Figure 2D shows that the eNOS expression relative to the glyceraldehyde 3-phosphate dehydrogenase (GAPDH) expression in organ-cultured artery was significantly decreased as compared to that in fresh artery, while chronic Y-27632 treatment significantly prevented the down-regulation of eNOS.
Effect of pretreatment with Y-27632 on agonist-induced contraction and acetylcholine (ACh)-induced relaxation of FBS-treated arteries
To assess the chronic effect of Y-27632 treatment during FBS-supplemented organ-culture on smooth muscle contractility, we organ-cultured arterial rings for 7 days in the presence and absence of Y-27632 and then examined isometric contraction in response to various stimulants in Y-27632-free, FBS-free modified Krebs solution. Figure 3A illustrates a comparison of the steady peak amplitude of contractions in response to high K+, PE, and ET-1 in the arteries pretreated under various conditions. The 7-day organ-culture without FBS (D7; No FBS) significantly but modestly attenuated the force stimulated with agonists except high K+ and the addition of 10% FBS (D7; FBS) markedly reduced the peak contraction.
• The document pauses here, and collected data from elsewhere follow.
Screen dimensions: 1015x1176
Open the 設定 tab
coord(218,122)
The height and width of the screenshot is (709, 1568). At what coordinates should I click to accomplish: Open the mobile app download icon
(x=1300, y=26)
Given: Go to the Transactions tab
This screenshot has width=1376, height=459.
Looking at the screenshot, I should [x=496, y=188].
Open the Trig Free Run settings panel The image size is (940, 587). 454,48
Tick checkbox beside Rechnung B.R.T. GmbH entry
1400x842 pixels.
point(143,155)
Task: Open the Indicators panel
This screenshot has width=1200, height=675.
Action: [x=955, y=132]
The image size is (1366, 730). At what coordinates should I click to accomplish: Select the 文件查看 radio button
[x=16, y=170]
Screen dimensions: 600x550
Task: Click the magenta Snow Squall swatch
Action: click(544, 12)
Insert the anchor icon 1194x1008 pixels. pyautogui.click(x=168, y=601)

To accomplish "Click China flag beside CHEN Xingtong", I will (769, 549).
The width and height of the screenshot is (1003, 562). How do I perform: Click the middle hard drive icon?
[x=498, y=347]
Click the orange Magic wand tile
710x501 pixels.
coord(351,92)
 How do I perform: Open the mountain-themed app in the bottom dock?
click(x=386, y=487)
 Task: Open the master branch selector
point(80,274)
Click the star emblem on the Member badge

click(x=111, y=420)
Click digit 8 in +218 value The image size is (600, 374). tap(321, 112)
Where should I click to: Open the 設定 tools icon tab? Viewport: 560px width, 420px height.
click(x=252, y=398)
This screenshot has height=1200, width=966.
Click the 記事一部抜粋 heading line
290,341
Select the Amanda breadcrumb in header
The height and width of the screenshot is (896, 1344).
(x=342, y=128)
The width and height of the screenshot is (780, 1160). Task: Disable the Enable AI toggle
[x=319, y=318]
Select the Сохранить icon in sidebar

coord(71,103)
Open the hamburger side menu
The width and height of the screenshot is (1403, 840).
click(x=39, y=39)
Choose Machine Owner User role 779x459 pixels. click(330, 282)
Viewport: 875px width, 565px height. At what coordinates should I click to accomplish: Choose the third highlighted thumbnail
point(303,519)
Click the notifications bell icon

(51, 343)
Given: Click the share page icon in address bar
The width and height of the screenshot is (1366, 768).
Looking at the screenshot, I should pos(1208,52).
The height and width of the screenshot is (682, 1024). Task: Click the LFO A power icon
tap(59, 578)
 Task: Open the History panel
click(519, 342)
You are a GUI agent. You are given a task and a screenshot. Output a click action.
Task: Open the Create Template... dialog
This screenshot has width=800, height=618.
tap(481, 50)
The presence of Y-27632 during organ culture (D7; FBS + Y-27632) significantly prevented the contractile reduction in the FBS-supplemented organ-culture. Contraction induced by 1 µM phorbol 12,13-dibutylate (PDBu), a direct PKC activator, was similarly reduced in the 7-day organ-culture to 23 ± 8% (n = 3) of that on D0, while the pretreatment with Y-27632 significantly averted the reduction and maintained the contractility at 70 ± 7%.
We compared ACh- and SNP-induced relaxation of PE-induced contractions in FBS-supplemented organ-culture arteries with Y-27632 to that of fresh artery. Organ culturing with FBS markedly inhibited the ACh-induced relaxation while had a small effect on SNP-induced relaxation (Fig. 3B). Y-27632 in the presence of FBS markedly reduced FBS-induced inhibition of ACh-induced maximum relaxation. These changes in ACh-induced relaxation are consistent with results seen in the eNOS expression (Fig. 2D). Together, these results suggest that the FBS-supplemented organ-culture reduces more strongly the endothelium-dependent than the endothelium-independent relaxation.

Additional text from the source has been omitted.